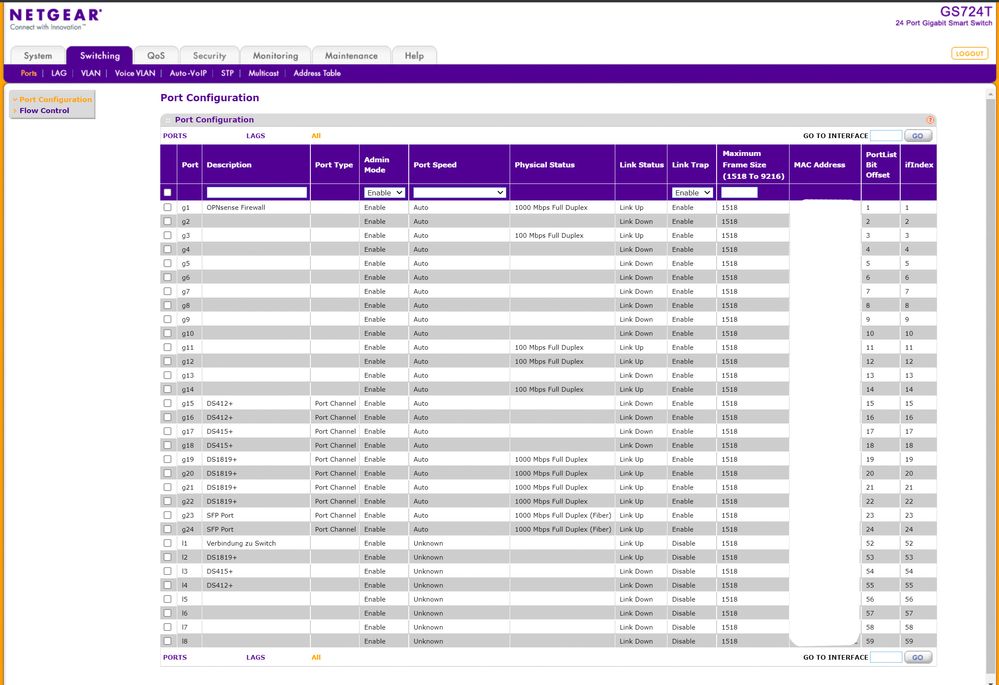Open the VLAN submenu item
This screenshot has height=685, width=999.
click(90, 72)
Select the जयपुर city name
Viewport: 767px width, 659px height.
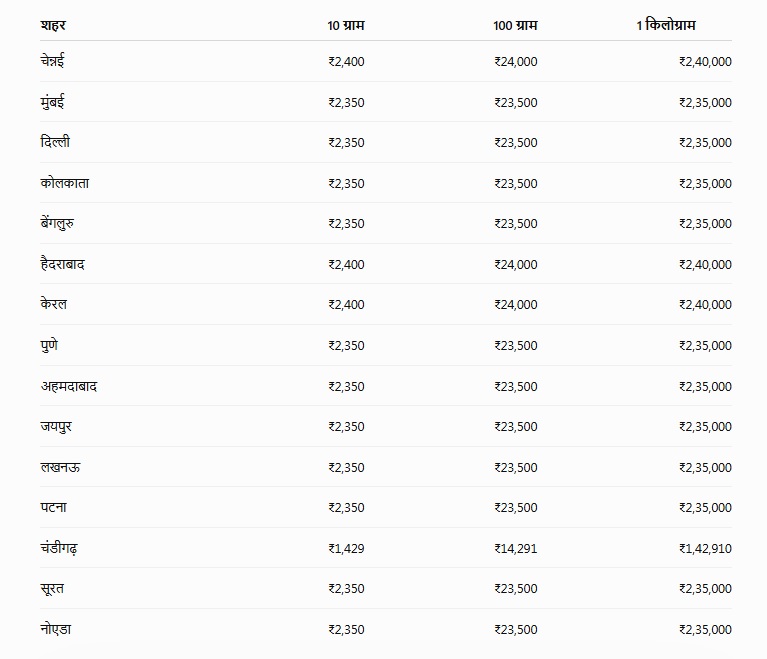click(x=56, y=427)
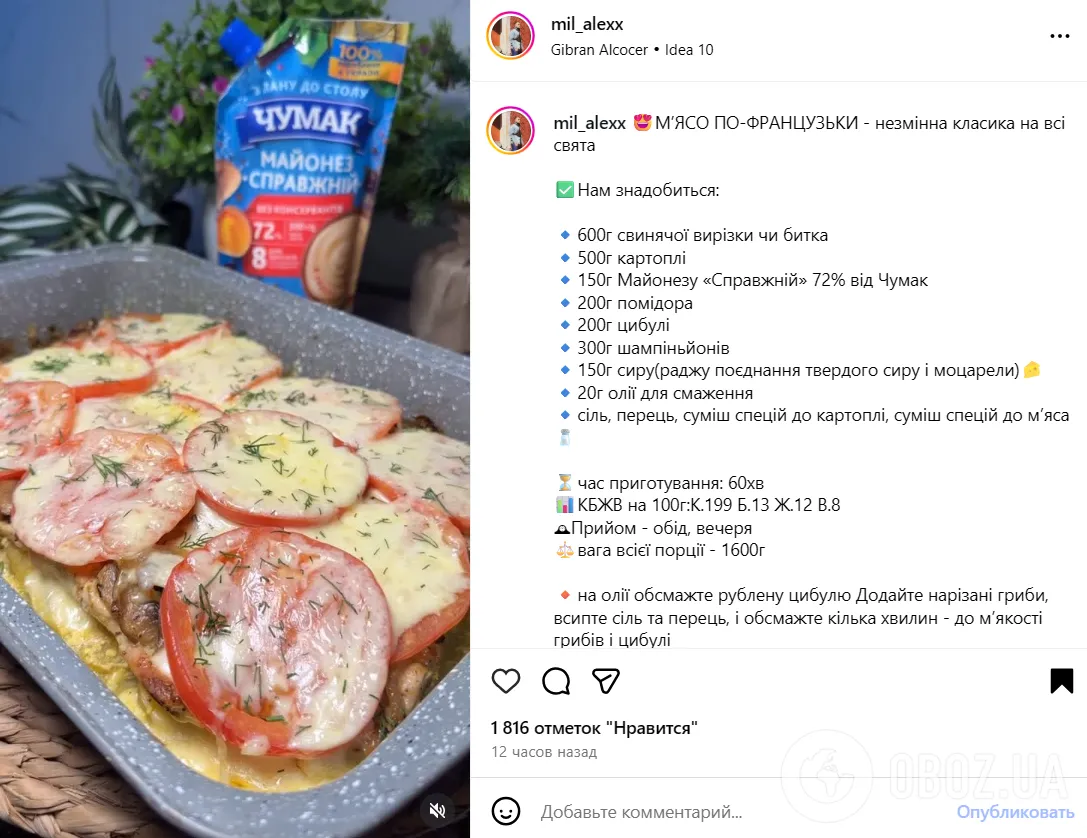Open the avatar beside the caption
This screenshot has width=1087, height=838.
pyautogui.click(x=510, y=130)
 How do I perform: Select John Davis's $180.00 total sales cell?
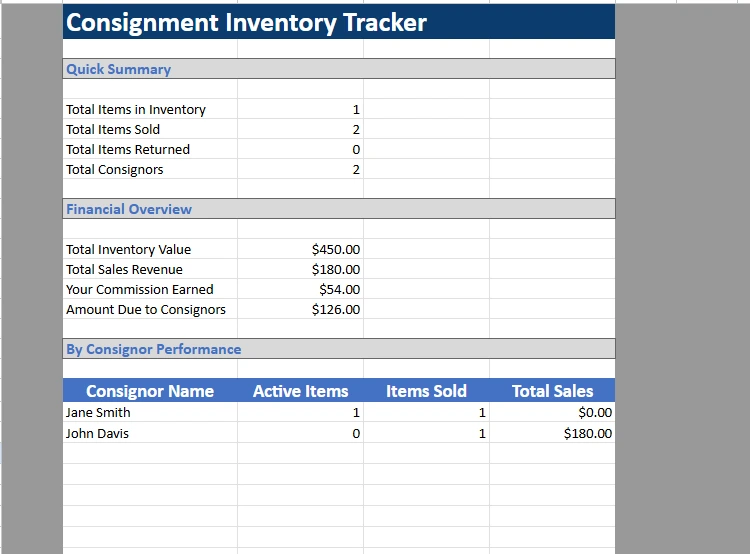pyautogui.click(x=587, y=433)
#####
[What is needed] For this exercise, repeat word for word only the lines from the one containing "Viewport: 767px width, 659px height." through the end of the data, including both. Pictures do not go in the copy.

[Written solution]
Viewport: 767px width, 659px height.
click(x=56, y=427)
Open the avatar beside the caption
This screenshot has width=1087, height=838.
pyautogui.click(x=510, y=130)
 How do I perform: Select John Davis's $180.00 total sales cell?
pyautogui.click(x=587, y=433)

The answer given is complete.